Chris Shaw, from Life as a Night Porter series, 1999-2000 Chris Shaw, from Life as a Night Porter series, 1999-2000
Bleak, litter-strewn, the Mobil service station of Callum Morton’s New Canaan, Connecticut (2003) hangs in a darkened entrance opposite the gleaming, silver chassis of a Japanese semitrailer under lozenges of white light (Patricia Piccinini’s Tsuaji, Sightings series, 1999). It’s clear on entering the University of Technology Sydney Gallery that we’re to be transported. Written with Darkness is a selection of Australian photographs from Pat Corrigan’s collection that share qualities of darkness and blackness. Ross Gibson, curator and Research Professor at the University, has devised a dynamic, immersive display using a series of dimmed rooms and passages, timed lights and a haunting soundscape by Chris Abrahams. The theatrical quality of this design is a powerful aid to contemplation. Yet paradoxically it limits the viewing time for each work as one light fades and we’re prompted to turn to the next illuminated photograph.
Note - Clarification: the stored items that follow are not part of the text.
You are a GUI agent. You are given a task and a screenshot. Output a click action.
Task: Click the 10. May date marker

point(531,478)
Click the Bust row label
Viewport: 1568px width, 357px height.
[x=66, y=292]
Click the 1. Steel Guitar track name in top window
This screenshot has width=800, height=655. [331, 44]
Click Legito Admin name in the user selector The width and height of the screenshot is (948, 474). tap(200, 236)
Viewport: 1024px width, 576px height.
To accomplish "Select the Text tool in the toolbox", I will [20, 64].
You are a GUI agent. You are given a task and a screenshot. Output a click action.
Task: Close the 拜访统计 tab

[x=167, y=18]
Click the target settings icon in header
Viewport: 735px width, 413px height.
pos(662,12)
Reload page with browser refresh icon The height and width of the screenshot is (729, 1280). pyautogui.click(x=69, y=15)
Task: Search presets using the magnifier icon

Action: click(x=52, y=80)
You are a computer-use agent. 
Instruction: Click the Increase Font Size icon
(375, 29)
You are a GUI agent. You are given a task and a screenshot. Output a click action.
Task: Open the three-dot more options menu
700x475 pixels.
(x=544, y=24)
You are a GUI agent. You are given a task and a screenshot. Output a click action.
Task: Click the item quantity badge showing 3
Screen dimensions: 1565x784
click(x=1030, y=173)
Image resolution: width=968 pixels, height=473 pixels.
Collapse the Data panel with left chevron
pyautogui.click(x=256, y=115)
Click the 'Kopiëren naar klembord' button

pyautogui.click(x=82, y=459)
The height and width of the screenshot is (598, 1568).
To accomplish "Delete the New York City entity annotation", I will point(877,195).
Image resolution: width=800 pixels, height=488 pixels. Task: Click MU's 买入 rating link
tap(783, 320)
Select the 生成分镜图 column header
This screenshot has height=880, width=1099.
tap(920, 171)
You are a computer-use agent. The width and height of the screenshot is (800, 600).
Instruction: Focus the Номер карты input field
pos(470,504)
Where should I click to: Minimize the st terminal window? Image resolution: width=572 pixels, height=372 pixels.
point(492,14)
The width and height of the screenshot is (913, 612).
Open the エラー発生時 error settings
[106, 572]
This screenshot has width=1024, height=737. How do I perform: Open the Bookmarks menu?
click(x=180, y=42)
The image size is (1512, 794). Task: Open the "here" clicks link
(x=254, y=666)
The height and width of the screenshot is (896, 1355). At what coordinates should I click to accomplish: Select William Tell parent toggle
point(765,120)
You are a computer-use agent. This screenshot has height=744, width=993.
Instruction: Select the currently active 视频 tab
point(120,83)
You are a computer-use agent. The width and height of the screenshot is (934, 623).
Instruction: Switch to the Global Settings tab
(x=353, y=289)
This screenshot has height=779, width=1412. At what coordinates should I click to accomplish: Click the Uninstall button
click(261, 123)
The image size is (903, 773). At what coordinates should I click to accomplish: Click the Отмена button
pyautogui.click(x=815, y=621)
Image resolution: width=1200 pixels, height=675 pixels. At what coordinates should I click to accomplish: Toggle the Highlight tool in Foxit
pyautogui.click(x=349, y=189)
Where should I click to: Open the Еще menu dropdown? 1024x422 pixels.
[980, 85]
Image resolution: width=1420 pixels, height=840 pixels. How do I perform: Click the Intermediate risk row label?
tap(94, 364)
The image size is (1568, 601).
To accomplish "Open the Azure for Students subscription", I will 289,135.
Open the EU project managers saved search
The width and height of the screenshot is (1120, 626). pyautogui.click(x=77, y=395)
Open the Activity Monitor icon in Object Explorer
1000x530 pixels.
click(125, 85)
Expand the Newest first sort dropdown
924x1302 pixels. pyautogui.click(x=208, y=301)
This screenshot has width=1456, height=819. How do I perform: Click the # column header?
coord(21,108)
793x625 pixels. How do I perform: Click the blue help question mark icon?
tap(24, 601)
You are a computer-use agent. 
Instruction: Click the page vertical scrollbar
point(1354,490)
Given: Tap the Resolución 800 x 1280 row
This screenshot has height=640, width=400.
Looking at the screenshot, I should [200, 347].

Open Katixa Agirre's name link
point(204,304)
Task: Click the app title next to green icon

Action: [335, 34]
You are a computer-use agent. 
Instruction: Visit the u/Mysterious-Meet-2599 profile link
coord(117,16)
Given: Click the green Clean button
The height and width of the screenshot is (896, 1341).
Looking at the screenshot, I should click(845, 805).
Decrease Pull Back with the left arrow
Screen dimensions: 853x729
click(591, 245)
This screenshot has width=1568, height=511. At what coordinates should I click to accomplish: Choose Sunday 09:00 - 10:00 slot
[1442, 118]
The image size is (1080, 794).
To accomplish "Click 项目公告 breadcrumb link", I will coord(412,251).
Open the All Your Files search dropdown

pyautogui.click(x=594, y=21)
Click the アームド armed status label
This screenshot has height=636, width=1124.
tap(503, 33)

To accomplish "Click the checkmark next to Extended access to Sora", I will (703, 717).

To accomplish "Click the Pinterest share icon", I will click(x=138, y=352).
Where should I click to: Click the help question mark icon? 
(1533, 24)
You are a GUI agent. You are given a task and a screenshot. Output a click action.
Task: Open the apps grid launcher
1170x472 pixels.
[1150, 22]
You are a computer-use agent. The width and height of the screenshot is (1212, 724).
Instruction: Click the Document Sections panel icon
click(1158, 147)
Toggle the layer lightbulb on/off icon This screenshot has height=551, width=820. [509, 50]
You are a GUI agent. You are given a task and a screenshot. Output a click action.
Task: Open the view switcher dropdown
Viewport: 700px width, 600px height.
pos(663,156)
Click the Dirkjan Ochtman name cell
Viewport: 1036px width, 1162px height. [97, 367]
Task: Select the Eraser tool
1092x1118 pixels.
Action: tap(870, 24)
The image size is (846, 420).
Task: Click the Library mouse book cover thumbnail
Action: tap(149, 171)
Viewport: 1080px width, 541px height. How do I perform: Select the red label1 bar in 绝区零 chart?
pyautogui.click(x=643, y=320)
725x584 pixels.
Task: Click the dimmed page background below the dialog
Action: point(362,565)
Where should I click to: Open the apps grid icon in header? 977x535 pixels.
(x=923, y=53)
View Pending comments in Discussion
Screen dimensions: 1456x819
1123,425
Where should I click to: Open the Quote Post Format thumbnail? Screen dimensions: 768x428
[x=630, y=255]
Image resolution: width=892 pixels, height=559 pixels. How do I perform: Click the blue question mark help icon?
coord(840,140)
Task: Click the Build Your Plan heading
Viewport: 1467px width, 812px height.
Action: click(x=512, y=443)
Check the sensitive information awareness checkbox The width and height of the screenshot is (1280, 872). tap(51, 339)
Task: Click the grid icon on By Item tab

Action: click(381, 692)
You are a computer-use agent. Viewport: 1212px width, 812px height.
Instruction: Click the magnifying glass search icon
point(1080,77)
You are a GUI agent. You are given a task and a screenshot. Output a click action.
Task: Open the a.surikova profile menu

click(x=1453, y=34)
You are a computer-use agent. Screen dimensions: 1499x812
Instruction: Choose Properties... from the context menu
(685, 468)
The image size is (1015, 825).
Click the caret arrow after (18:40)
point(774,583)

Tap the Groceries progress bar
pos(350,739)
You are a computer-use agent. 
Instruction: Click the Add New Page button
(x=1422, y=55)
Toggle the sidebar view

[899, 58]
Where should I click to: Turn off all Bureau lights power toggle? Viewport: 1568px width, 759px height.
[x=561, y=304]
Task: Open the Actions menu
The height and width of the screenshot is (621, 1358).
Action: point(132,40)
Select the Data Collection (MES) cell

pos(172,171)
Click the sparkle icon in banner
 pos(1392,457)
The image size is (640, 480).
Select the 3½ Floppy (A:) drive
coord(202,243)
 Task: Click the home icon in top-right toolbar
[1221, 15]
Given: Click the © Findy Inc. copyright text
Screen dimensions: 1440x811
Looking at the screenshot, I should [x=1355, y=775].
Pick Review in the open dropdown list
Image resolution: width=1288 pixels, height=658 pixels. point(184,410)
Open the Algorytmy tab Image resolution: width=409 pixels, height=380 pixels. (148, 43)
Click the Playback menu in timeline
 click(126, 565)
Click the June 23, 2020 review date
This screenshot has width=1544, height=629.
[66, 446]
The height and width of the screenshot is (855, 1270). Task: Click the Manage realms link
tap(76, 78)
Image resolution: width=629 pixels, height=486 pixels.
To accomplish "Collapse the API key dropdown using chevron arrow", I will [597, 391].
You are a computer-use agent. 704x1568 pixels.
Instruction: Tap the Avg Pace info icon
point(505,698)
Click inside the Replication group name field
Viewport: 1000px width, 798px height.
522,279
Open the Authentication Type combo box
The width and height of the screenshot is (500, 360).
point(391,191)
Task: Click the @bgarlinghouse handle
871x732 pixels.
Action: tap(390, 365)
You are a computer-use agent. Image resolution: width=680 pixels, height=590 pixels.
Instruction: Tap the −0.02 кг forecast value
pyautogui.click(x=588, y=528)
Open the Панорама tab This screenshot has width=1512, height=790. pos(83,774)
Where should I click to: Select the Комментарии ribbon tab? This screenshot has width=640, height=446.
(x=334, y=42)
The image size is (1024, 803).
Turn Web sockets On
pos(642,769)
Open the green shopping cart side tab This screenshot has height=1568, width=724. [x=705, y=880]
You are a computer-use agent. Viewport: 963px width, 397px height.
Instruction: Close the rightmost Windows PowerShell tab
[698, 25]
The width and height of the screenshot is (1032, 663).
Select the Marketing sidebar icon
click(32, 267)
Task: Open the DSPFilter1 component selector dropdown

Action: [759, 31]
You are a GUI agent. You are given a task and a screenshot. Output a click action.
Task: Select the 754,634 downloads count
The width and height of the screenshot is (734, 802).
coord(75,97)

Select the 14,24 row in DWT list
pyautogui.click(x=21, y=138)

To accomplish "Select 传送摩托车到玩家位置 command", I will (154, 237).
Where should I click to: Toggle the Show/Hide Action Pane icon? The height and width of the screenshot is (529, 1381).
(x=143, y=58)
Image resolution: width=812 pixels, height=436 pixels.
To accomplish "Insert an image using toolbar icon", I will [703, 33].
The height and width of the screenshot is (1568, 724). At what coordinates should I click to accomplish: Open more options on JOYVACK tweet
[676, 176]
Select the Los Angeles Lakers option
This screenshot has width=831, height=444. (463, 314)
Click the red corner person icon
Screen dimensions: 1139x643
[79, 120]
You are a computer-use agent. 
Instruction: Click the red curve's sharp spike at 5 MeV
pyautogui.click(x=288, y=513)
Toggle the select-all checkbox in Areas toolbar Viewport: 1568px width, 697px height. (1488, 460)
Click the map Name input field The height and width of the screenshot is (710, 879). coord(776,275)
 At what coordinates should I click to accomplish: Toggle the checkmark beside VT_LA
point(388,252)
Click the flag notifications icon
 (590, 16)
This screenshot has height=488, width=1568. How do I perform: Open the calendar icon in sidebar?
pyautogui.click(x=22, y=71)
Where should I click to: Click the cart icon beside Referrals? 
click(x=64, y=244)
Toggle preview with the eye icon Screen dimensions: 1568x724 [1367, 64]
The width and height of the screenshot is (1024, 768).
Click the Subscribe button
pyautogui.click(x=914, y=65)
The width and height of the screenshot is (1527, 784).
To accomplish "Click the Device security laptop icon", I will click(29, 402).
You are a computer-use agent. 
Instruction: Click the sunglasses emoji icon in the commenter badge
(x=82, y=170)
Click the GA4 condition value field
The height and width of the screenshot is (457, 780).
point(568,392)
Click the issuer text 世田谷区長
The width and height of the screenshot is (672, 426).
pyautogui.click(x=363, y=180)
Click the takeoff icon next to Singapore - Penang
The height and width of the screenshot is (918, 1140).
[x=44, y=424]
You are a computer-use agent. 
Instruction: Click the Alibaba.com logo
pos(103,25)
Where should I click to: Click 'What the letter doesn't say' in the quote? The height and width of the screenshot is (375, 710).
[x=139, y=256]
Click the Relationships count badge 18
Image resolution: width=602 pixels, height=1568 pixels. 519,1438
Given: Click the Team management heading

Sometimes this device works most effectively from a distance, as with Annie Hogan’s large-scale interiors, Harmony and Disposition (2002), where windows filter streams of Queensland light into the uninhabited rooms of rental homes. Hogan is concerned with the way the domestic interior is “imprinted” with “past actions and energy...long after its inhabitants have departed.” The gallery light, ushering us closer, fading and blazing, adds a cinematic quality, enhancing our sense of time passing.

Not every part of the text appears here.